So I created the following simple function for evaluating the trained model:
import torch
from torch.utils.data import DataLoader
from torchmetrics import MeanAbsolutePercentageError, MeanSquaredError, MeanAbsoluteError, R2Score
def compute_metrics(y_pred, y_true, device):
mape = MeanAbsolutePercentageError().to(device)(y_pred, y_true)
mse = MeanSquaredError().to(device)(y_pred, y_true)
mae = MeanAbsoluteError().to(device)(y_pred, y_true)
r2 = R2Score().to(device)(y_pred, y_true)
return mape, mse, mae, r2
def evaluate_model(model, dataset, device):
dataloader = DataLoader(dataset, batch_size=32, shuffle=True, drop_last=True)
with torch.no_grad():
model.eval()
ys = []
y_preds = []
for batch_idx, (X, y) in enumerate(dataloader):
y_pred = model(X)
ys.append(y)
y_preds.append(y_pred)
mape, mse, mae, r2 = compute_metrics(torch.cat(y_preds), torch.cat(ys), device)
print(f'MAPE: {mape:.4f}, MSE: {mse:.4f}, MAE: {mae:.4f}, R2: {r2:.4f}')
The function takes in the trained model, the dataset and the device and is supposed to print the MAPE, MSE, MAE and R2 metrics.
However I noticed that if I leave the shuffle
argument in DataLoader
as true
it will give me different output each time on the same model and data. Why could that be? I am accumulating all the predictions and computing the metric on all of them so the order shouldn’t matter.

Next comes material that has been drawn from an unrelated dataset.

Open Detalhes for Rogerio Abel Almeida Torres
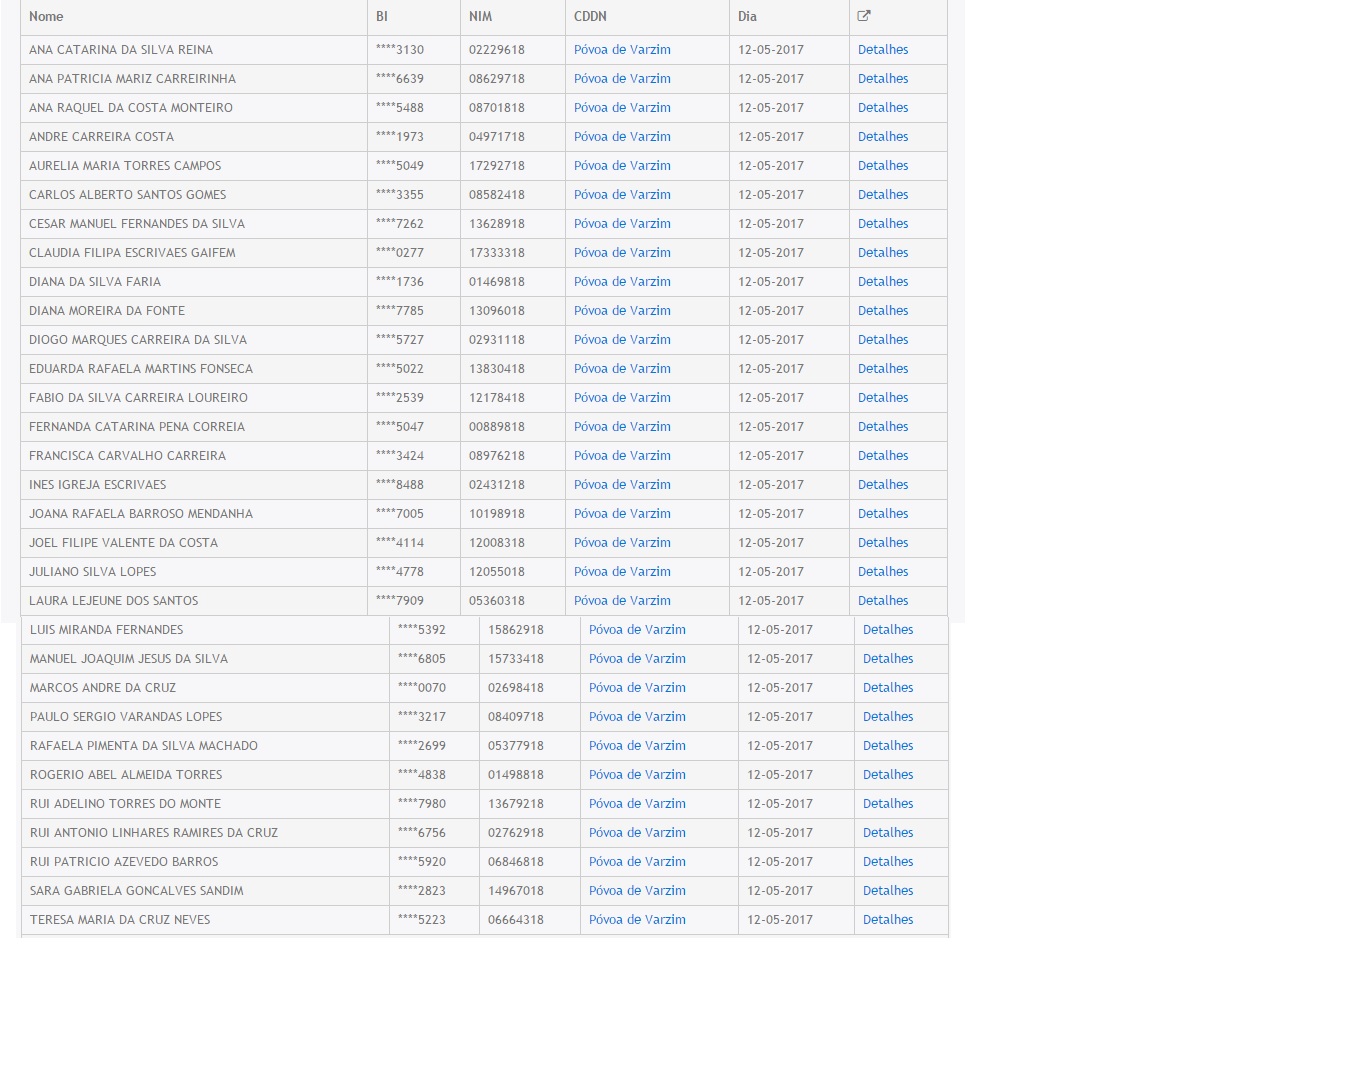 click(x=888, y=775)
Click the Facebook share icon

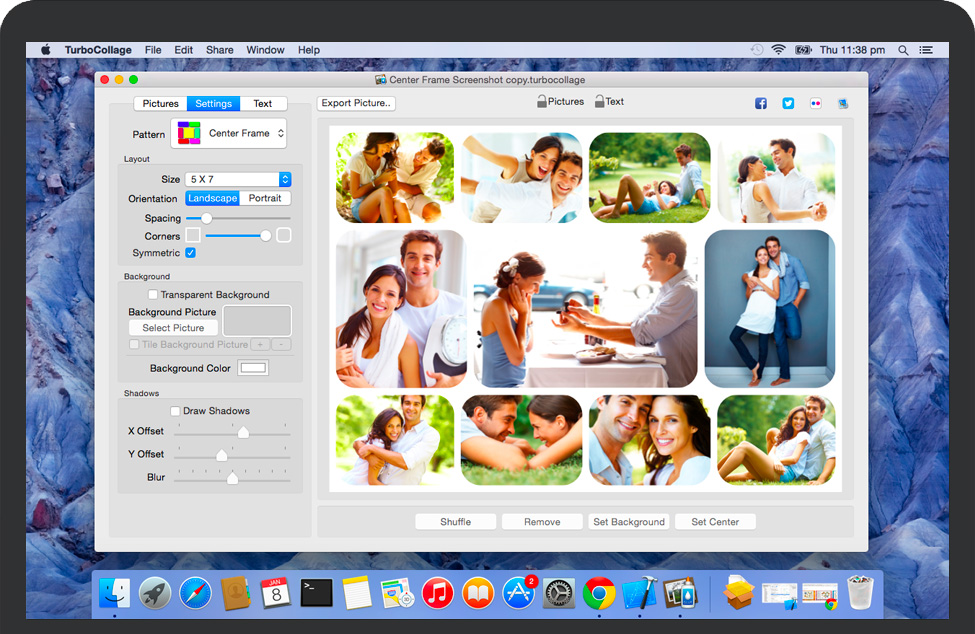[761, 103]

Example output I am getting by calling the function few times with the same data:
MAPE: 1.0839, MSE: 0.4303, MAE: 0.4552, R2: 0.3663
MAPE: 1.0192, MSE: 0.4918, MAE: 0.4661, R2: 0.3544
MAPE: 0.9897, MSE: 0.4885, MAE: 0.4701, R2: 0.3661
Dataloader has 145 batches and even if I am dropping the last (not full one) it shouldn’t have such a strong effect I think. Is there some bug in this code?